• **Text provided**:
══════════════════════════════

Page history last edited by Math in a Box - Susan Johnsey gm 4 years, 9 months ago

Lesson 2    Rays, Segments, and Length               Susan O. Johnsey

                                                                                                                       www.mathinabox.com

                                                                                                                       www.mygeometryreview.pbworks.com

 

DID YOU LOOK FOR MY EMAILS for your LESSON 1 NOTES?   Please do that now if you have not.

 

  I will continue to give you new words to understand. 

     In your STUDENT folder did you find your Geometry Collection?

          You really need to use it.  That collection will make this class much easier.

 

SEGMENTS are part of a line.
Each segment has 2 ENDPOINTS; we usually label them with a capital letter.

           A_____________________________B   This is segment AB or segment BA.

           Some times they are called line segments, but most teachers and books shorten it to segments.

     The segments do not go on forever as the lines doWe can measure the length of a segment.

   

      Some books write a short line (segment) above the AB.

 

ALL YOU NEED TO KNOW ABOUT RAYS:

 

Look at the LINE in the GREEN box below first.   All my comments are about the rays in that box. 

 

Then be sure you understand the info in the yellow and blue boxes.

A yellow box is below this sentence if you do not see it let me know. Important to see diagrams in online classes.

 

Do you see also that ray CB and ray CA are the same ray?

 

       They start at the same point C and then go in the same direction!

 

When you write the name of a ray be sure that your first letter is the point where the ray begins.  

Ray CB begins at point C.  

Ray BC begins at point  B.  These are not opposite rays nor same rays.  

 

Do you see also that ray CD and ray CA are opposite rays?  

 

They start at same point C and then go in opposite directions!

 

 

I hope you are taking some good notes. 

There are some quizzes and games at the end of this lesson.

 

Diagram  <--W----------X-------------Y-----Z----->   Please pretend this is a line with 4 labeled points!

Answers can be seen by highlighting the brown area. 

 

1.  Give 3 names for this line.      

     WX  or WY  or WZ or XY or XZ or YZ  then draw a tiny line (with its arrows) above the 2 letters.

 

2.  Name 3 segments in the line.     WX  or WY  or WZ or XY or XZ or YZ  then draw a tiny line segment above the 2 letters. 

 

3.  Name two rays that are opposite rays.  XW and XY then draw a tiny ray above the two letters.

                                                                     YW and YZ then draw a tiny ray above the two letters.                                  

 

4.  Name two rays that are the same ray.    YW and YX then draw a tiny ray above the two letters.  

                                                                     ZW and ZY then draw a tiny ray above the two letters.

══════════════════════════════

• **Provided material**:
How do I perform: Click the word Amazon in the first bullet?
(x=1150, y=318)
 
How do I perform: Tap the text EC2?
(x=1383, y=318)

══════════════════════════════

• **Written request A**:
Summarize the geometry lesson on rays and segments in three sentences.
• **Written request B**:
Continue the geometry lesson on rays and segments from the point where it stops.
The lines that come after the geometry lesson are separate material.

• **Exercise response A**:
Segments are parts of a line with two endpoints, usually labeled with capital letters, and unlike lines they do not go on forever and can be measured. A ray's name must begin with the point where the ray starts: rays that start at the same point and go in the same direction are the same ray, and rays that start at the same point and go in opposite directions are opposite rays. The lesson closes with practice questions about a line with four labeled points, W, X, Y, and Z, asking for names of the line, its segments, a pair of opposite rays, and a pair of same rays.

• **Exercise response B**:
                                                                     WX and WY then draw a tiny ray above the two letters. And there are others.

 

BE very sure when naming SAME rays and OPPOSITE rays that you write the same letter first. 

  1.   Ray XZ is not the same as ray ZX and they are not opposite rays either!  
  2.   Ray XZ begins at X and goes in the direction toward and through Z
  3.   The first letter given for a RAY is important; it must be where the ray begins.  Ray ZX begins at Z and goes in the direction toward and through X.

 


 

MORE special words to know about SEGMENTS:

 

     Congruent Segments   (this is easy):  line segments that have the same or equal lengths.

 

       Midpoint:   a point that divides the  segment into two congruent (equal length) segments

              The midpoint is the point in the middle of the segment.

 

     Bisector of a segment  can be a ray or line or segment that passes through the midpoint of a segment.

 

HOW many items do you have in your Geometry Collection?

 

           Watch this animation of constructing a segment bisector with a compass and ruler!  CLICK here.

 

  YOU SHOULD SEE A DRAWING OF SEGMENT AB  BELOW.     YOU MUST BE ABLE TO VIEW THE DIAGRAMS THAT I HAVE IN  THE LESSONS.   LET ME KNOW IF YOU CAN NOT SEE THE DRAWING BELOW. 

    M is the midpoint of AB.    SO WHAT DO WE KNOW? 

  the length of segment AM equals the length of segment MB 

      the length of segment AM = the length of segment MB .

We know this by the Definition of Midpoint.


 

Now draw a line or segment or ray through midpoint M and it is called a BISECTOR.

 

Some books use the letter m to mean measure so mAB also means the distance from A to B.

You can think of it, mAB,  as measuring the LENGTH of segment AB.

 

EXAMPLE of using algebra with your geometry

 

GIVEN:   A is the midpoint of BC.  Please draw segment BC and its midpoint A and label it.   

NOTE that midpoint A is between B and C and these are collinear points.

 

  Let me also tell you that    BA = 3x+6  and AC = 2x +14 .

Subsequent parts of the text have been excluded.